“All of these policies are going in different directions, and they’re probably not all going to be winners,” Haefele said. “You don’t want to bet on just one of these central banks getting it right—you want to diversify it.”

Investors who are interested in broad international exposure have a number of ETFs to choose from. For instance, the Vanguard FTSE All-World ex-US (NYSEArca: VEU), iShares MSCI ACWI ex U.S. ETF (NasdaqGM: ACWX) and SPDR MSCI ACWI ex-US ETF (NYSEArca: CWI) focus on international markets sans U.S. exposure.

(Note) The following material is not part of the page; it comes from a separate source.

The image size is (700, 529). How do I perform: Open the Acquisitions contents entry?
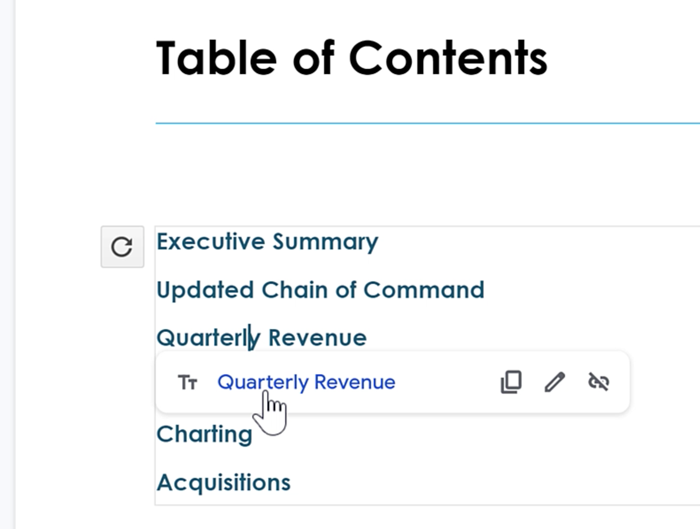click(223, 483)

Among the global picks, BlackRock is eyeing the emerging markets as an attractive destination. The money manager has issued positive ratings for stocks in the developing markets and Asia, excluding Japan.

Investors can also take on broad exposure to these emerging Asian economies through region-themed ETFs. For instance, the SPDR S&P Emerging Asia Pacific ETF (NYSEArca: GMF) provides broad exposure to emerging economies in the Asian Pacific, and the iShares MSCI All Country Asia ex Japan ETF (NYSEArca: AAXJ) excludes Japanese and Australian stock exposure and tilts toward more emerging economies as well.

Broader emerging market plays include the iShares Core MSCI Emerging Markets ETF (NYSEArca: IEMG), Vanguard FTSE Emerging Markets ETF (NYSEArca: VWO), Schwab Emerging Markets Equity ETF (NYSEArca: SCHE) and WisdomTree Emerging Markets Equity Income Fund (NYSEArca: DEM).